* _Work item_: Write out every line below with no difference at all.

* _Data for this task_:

%%

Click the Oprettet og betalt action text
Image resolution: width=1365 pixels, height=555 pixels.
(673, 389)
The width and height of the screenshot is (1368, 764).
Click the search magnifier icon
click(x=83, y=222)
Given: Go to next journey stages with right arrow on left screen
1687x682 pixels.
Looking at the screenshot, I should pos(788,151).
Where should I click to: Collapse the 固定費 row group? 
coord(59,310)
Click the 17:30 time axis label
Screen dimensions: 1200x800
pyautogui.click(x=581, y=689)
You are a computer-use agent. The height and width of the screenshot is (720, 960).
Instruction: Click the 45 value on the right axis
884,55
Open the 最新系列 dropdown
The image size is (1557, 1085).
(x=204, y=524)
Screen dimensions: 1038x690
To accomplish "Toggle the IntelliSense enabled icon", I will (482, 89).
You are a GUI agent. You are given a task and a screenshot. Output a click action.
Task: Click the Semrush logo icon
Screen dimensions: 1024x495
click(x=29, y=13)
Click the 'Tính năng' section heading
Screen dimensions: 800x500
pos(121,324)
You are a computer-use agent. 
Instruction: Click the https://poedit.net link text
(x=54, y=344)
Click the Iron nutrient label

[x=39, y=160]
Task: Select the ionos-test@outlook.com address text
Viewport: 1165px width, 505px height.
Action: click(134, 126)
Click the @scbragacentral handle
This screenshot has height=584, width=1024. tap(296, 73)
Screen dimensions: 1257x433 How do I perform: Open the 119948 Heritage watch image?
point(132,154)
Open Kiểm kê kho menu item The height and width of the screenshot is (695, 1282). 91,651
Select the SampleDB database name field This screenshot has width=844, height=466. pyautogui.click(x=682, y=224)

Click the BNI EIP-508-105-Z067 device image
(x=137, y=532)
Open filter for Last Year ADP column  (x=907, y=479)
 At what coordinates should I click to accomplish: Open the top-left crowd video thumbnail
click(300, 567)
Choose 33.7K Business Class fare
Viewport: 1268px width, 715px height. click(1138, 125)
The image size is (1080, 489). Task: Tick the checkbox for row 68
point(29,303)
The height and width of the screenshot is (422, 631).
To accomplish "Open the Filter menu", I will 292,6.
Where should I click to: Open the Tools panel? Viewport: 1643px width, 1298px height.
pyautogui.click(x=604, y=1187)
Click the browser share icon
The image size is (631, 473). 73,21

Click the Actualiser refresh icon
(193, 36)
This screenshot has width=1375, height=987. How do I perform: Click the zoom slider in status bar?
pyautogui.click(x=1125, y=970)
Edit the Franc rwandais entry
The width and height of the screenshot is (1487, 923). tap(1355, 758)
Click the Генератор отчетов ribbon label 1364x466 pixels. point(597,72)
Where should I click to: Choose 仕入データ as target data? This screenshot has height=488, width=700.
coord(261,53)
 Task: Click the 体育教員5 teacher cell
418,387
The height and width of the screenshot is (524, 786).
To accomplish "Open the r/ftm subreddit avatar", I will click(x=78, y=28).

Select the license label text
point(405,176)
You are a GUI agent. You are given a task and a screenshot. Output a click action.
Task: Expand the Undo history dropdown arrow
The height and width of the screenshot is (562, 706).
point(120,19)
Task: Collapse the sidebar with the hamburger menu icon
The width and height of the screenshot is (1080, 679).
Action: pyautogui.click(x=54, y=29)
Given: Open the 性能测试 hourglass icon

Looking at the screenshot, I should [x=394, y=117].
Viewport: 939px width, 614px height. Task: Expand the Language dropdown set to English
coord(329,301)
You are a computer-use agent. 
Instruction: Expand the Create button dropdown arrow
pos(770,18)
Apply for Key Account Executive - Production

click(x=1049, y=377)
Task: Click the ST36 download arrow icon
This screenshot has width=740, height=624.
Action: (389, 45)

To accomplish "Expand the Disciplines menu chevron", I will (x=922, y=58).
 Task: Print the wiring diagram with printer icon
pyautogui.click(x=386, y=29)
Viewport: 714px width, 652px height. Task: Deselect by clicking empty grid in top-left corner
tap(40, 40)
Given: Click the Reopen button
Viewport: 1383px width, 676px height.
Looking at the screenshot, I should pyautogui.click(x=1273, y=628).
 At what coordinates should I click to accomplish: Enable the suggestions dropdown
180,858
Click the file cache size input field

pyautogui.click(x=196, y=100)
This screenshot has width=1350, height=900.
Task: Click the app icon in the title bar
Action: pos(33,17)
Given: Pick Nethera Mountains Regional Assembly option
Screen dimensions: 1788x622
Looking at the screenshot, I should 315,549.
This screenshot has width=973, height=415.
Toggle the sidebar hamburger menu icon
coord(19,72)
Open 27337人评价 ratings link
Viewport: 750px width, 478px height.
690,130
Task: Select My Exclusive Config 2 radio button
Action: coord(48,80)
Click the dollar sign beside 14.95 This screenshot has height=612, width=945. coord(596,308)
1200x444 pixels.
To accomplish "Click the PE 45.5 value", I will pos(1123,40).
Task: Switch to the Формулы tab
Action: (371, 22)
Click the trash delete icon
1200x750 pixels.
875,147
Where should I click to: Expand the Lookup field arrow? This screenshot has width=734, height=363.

%%

* _Exercise answer_:
Click the Oprettet og betalt action text
Image resolution: width=1365 pixels, height=555 pixels.
(673, 389)
The width and height of the screenshot is (1368, 764).
Click the search magnifier icon
click(x=83, y=222)
Given: Go to next journey stages with right arrow on left screen
1687x682 pixels.
Looking at the screenshot, I should pos(788,151).
Where should I click to: Collapse the 固定費 row group? 
coord(59,310)
Click the 17:30 time axis label
Screen dimensions: 1200x800
pyautogui.click(x=581, y=689)
You are a computer-use agent. The height and width of the screenshot is (720, 960).
Instruction: Click the 45 value on the right axis
884,55
Open the 最新系列 dropdown
The image size is (1557, 1085).
(x=204, y=524)
Screen dimensions: 1038x690
To accomplish "Toggle the IntelliSense enabled icon", I will (482, 89).
You are a GUI agent. You are given a task and a screenshot. Output a click action.
Task: Click the Semrush logo icon
Screen dimensions: 1024x495
click(x=29, y=13)
Click the 'Tính năng' section heading
Screen dimensions: 800x500
pos(121,324)
You are a computer-use agent. 
Instruction: Click the https://poedit.net link text
(x=54, y=344)
Click the Iron nutrient label

[x=39, y=160]
Task: Select the ionos-test@outlook.com address text
Viewport: 1165px width, 505px height.
Action: click(134, 126)
Click the @scbragacentral handle
This screenshot has height=584, width=1024. tap(296, 73)
Screen dimensions: 1257x433 How do I perform: Open the 119948 Heritage watch image?
point(132,154)
Open Kiểm kê kho menu item The height and width of the screenshot is (695, 1282). 91,651
Select the SampleDB database name field This screenshot has width=844, height=466. pyautogui.click(x=682, y=224)

Click the BNI EIP-508-105-Z067 device image
(x=137, y=532)
Open filter for Last Year ADP column  (x=907, y=479)
 At what coordinates should I click to accomplish: Open the top-left crowd video thumbnail
click(300, 567)
Choose 33.7K Business Class fare
Viewport: 1268px width, 715px height. click(1138, 125)
The image size is (1080, 489). Task: Tick the checkbox for row 68
point(29,303)
The height and width of the screenshot is (422, 631).
To accomplish "Open the Filter menu", I will 292,6.
Where should I click to: Open the Tools panel? Viewport: 1643px width, 1298px height.
pyautogui.click(x=604, y=1187)
Click the browser share icon
The image size is (631, 473). 73,21

Click the Actualiser refresh icon
(193, 36)
This screenshot has width=1375, height=987. How do I perform: Click the zoom slider in status bar?
pyautogui.click(x=1125, y=970)
Edit the Franc rwandais entry
The width and height of the screenshot is (1487, 923). tap(1355, 758)
Click the Генератор отчетов ribbon label 1364x466 pixels. point(597,72)
Where should I click to: Choose 仕入データ as target data? This screenshot has height=488, width=700.
coord(261,53)
 Task: Click the 体育教員5 teacher cell
418,387
The height and width of the screenshot is (524, 786).
To accomplish "Open the r/ftm subreddit avatar", I will click(x=78, y=28).

Select the license label text
point(405,176)
You are a GUI agent. You are given a task and a screenshot. Output a click action.
Task: Expand the Undo history dropdown arrow
The height and width of the screenshot is (562, 706).
point(120,19)
Task: Collapse the sidebar with the hamburger menu icon
The width and height of the screenshot is (1080, 679).
Action: pyautogui.click(x=54, y=29)
Given: Open the 性能测试 hourglass icon

Looking at the screenshot, I should [x=394, y=117].
Viewport: 939px width, 614px height. Task: Expand the Language dropdown set to English
coord(329,301)
You are a computer-use agent. 
Instruction: Expand the Create button dropdown arrow
pos(770,18)
Apply for Key Account Executive - Production

click(x=1049, y=377)
Task: Click the ST36 download arrow icon
This screenshot has width=740, height=624.
Action: (389, 45)

To accomplish "Expand the Disciplines menu chevron", I will (x=922, y=58).
 Task: Print the wiring diagram with printer icon
pyautogui.click(x=386, y=29)
Viewport: 714px width, 652px height. Task: Deselect by clicking empty grid in top-left corner
tap(40, 40)
Given: Click the Reopen button
Viewport: 1383px width, 676px height.
Looking at the screenshot, I should pyautogui.click(x=1273, y=628).
 At what coordinates should I click to accomplish: Enable the suggestions dropdown
180,858
Click the file cache size input field

pyautogui.click(x=196, y=100)
This screenshot has width=1350, height=900.
Task: Click the app icon in the title bar
Action: pos(33,17)
Given: Pick Nethera Mountains Regional Assembly option
Screen dimensions: 1788x622
Looking at the screenshot, I should 315,549.
This screenshot has width=973, height=415.
Toggle the sidebar hamburger menu icon
coord(19,72)
Open 27337人评价 ratings link
Viewport: 750px width, 478px height.
690,130
Task: Select My Exclusive Config 2 radio button
Action: coord(48,80)
Click the dollar sign beside 14.95 This screenshot has height=612, width=945. coord(596,308)
1200x444 pixels.
To accomplish "Click the PE 45.5 value", I will pos(1123,40).
Task: Switch to the Формулы tab
Action: (371, 22)
Click the trash delete icon
1200x750 pixels.
875,147
Where should I click to: Expand the Lookup field arrow? This screenshot has width=734, height=363.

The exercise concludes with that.